Gak begitu banyak yang membicarakan tentang Suzuki DRZ400. Padahal motor ini bisa dibilang merupakan supermoto diatas 250cc yang punya harga terjangkau dibandingkan motor pabrikan lain di kelasnya. 

Performanya mungkin gak seganas motor lain, tapi bukan berarti bisa dianggap remeh ketika dipacu di berbagai medan.

DRZ400 emang cocok buat mereka yang senang dengan kegiatan outdoor. Soalnya motor ini didesain khusus untuk melibas medan-medan berat. 

Namun Sean MacDonald dari Revzilla ingin mengubahnya jadi sebuah street tracker tanpa kehilangan identitas adventure-nya.

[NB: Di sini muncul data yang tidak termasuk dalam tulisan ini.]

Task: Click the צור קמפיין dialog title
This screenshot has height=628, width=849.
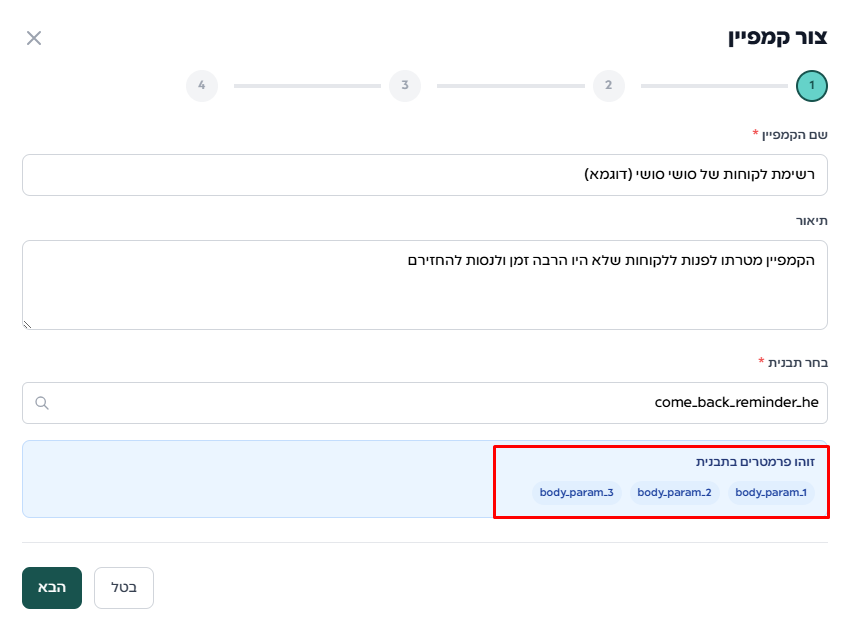Action: tap(777, 38)
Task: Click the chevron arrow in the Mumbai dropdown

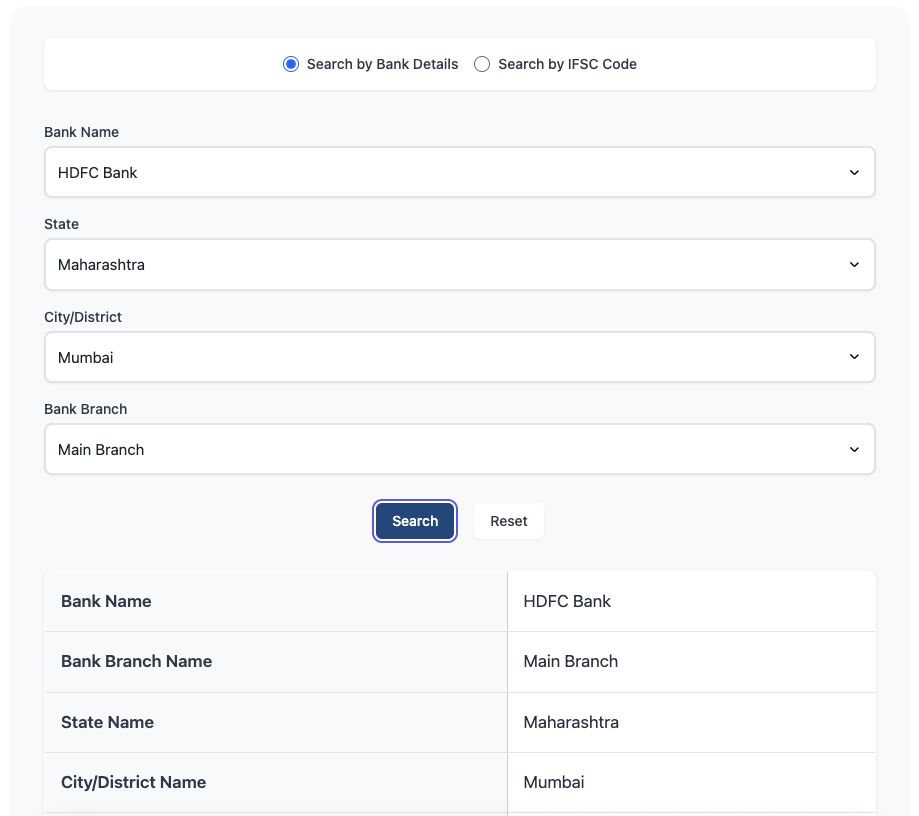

Setelah melepas semua body yang ada, untuk membentuk bagian belakang yang lebih simple Sean memangkas subframe yang ada. Dirinya membentuk bagian subframe tersebut lebih membulat di bagian ujung.

Untuk mempertahankan citarasa adventure motor ini, Sean sedikit meninggikan suspensinya dan menggunakan roda yang lebih kecil.

Roda yang lebih kecil dan suspensi lebih tinggi bikin motor ini seakan-akan punya ground clearance lebih besar. Forks nya juga di bagian depan kelihatan seolah-olah lebih tinggi.


Untuk sedikit memberikan kesan klasik pada motor tersebut, Sean menggunakan tangki bensin dari motor Yamaha AG. Sedikit penyesuaian dibutuhkan supaya tangki bensin tersebut bisa terpasang dengan pas dan simetris dengan frame.

Meski DRZ400 dianggap gak punya tenaga sebesar motor di kelasnya, Sean tidak merombak bagian performa. Menurutnya, performa DRZ400 udah sangat cukup untuk penggunaan sehari-hari. Terlebih dirinya emang mengubah motor ini jadi sebuah street tracker untuk digunakan di jalan raya.